DeviceTalks Minnesota has a reputation for debuting the latest innovations in medical devices as well as bringing top-notch speakers to the dais, so it wasn’t a surprise that both of those features were present again in 2019. However, an unexpected theme emerged from many of the speakers. Whether they were talking about innovations in engineering at Mayo Clinic or the improvements in LVAD technology led by Abbott, many of the speakers came to the same conclusion about what healthcare in general — and the device sector in specifically — needs more of: Empathy. Medical Alley Association Board Chair Sheri Dodd addressed it most directly, saying “this sense of empathy is critical to chronic disease management… I’m a big medtech fan, but when we think about trying to remove the human element, we’re on the wrong track.”
There has traditionally been a layer between device companies and the patients that ultimately benefit from their products, making empathy for users a more abstract need for developers than it is for frontline healthcare workers. But patients are interacting with their devices outside of the traditional clinic setting far more frequently now than they used to, thanks in no small part to the more manageable size of the devices and emerging data that shows patients often recover as well or better in the home as they do in the hospital when discharged appropriately. This means that device makers will increasingly need to be able to communicate with end-users effectively as they adjust to having a new medical device in their life.
Tactile Medical CEO Jerry Mattys spoke forcefully about the need to get patients home faster since it not only produced equivalent-or-better outcomes but brought them at a lower cost. His company has been helping lymphedema patients receive care at home for more than a decade but cautioned the crowd that getting patients home faster wasn’t just a matter of having the right devices and convincing providers, it was also about demonstrating a new kind of value to payers. “The whole reimbursement model needs to change to correctly identify the value Tactile is providing,” he said.
Day two began with a Baxter Chief Science and Technology Officer Sumant Ramachandra telling his audience that dialysis patients, like chronic lymphedema patients, are best served by a healthcare model that lets them stay at home for treatment. His experience spending time in the hospital with a recently ill father made for a powerful foundation as he argued that healthcare’s traditional borders were hampering patient care. “If you’re a patient, do you care if [your treatment] is a medical device or a pharmaceutical? You care about what therapy you get, and you care how people treat you.” His statement helped draw the conference back to empathy: When care is not just patient-focused, but truly patient-centric, departures from normal care patterns become less disruptive and the whole system benefits through improved outcomes and decreased costs.

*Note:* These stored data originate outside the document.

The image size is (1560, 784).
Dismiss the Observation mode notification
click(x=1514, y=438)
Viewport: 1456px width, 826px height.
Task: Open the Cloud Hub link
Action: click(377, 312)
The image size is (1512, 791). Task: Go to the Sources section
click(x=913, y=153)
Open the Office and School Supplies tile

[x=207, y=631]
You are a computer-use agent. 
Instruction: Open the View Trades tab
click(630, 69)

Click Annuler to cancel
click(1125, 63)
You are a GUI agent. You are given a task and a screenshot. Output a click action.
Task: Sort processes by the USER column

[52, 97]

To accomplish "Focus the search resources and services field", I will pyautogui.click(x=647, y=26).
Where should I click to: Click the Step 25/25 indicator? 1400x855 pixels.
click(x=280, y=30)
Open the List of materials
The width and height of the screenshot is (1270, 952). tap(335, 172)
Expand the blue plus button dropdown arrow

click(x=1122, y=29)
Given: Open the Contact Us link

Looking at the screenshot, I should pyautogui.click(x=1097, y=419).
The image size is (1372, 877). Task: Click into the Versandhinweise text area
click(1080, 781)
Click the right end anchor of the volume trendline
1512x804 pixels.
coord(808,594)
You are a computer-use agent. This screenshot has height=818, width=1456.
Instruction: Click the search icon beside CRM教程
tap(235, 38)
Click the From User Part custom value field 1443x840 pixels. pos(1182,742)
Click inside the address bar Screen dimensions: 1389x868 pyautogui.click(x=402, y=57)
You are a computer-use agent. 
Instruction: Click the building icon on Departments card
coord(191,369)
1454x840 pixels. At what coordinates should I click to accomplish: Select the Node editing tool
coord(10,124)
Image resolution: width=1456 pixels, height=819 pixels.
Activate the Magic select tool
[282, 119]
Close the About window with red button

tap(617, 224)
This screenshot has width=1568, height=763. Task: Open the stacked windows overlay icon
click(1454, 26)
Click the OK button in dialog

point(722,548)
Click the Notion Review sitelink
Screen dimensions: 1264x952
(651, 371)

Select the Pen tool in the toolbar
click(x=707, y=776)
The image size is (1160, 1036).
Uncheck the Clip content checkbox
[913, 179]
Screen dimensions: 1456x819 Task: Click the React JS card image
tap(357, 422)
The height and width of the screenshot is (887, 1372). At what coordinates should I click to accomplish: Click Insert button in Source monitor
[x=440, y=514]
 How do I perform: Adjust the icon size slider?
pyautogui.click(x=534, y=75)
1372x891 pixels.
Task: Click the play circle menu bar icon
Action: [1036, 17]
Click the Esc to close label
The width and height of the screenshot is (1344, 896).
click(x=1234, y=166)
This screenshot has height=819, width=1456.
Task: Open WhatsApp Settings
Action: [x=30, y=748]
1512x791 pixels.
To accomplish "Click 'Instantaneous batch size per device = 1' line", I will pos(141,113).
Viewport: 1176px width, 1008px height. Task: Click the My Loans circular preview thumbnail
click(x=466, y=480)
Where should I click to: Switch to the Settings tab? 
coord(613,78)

One of the most anticipated talks of day two was medtech veteran Bill Betten’s firsthand account of a frightening brain tumor he had removed earlier this year. Bill’s experience as a patient drove home so much of what other speakers had addressed: A lack of transparency in both costs and likely outcomes, how those unknowns affected his outlook on the procedure, and the need for everyone involved in healthcare to take a patient-first mindset. “This is happening at the end of my career,” Betten urged the crowd. “So, part of the mission here is – we all think about the patient, but actually think about it as if it were you”
David Knapp, vice president of R&D at Boston Scientific, closed the conference with both a proud statement of fact and a challenge all in 12 words: “Anyone living in Minnesota knows it: This is ground zero for medtech.” Because if Minnesota is the global epicenter of health innovation and care – and it is – then the changes to mentality and practice urged by Dodd, Mattys, Betten, Ramachandra, and others have to begin here, too. Fortunately, the level of expertise on display from the speakers and the engagement of the audience shows that there is already a strong appetite to change healthcare for the better here, starting with empathy and adopting a patient-centric mentality at every step of the medical device design process, all the way until the patient takes their new device home.